GIVEN INFORMATION section start
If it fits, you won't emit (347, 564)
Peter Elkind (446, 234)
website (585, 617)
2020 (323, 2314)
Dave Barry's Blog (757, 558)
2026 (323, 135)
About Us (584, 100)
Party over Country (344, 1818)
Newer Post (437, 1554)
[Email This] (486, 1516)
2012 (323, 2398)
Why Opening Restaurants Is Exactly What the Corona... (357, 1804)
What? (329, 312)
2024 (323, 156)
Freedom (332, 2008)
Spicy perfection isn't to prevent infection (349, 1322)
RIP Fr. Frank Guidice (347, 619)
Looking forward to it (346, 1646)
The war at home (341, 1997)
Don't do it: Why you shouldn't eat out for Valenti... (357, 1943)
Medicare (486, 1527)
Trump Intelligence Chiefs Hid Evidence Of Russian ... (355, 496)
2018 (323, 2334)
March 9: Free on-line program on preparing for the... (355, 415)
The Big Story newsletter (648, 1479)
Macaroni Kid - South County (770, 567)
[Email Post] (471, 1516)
GIVEN INFORMATION section end
PROMPT: Whenever a line of the data holds the string "What", pick that line out.

ANSWER AREA:
Why Opening Restaurants Is Exactly What the Corona... (357, 1804)
What? (329, 312)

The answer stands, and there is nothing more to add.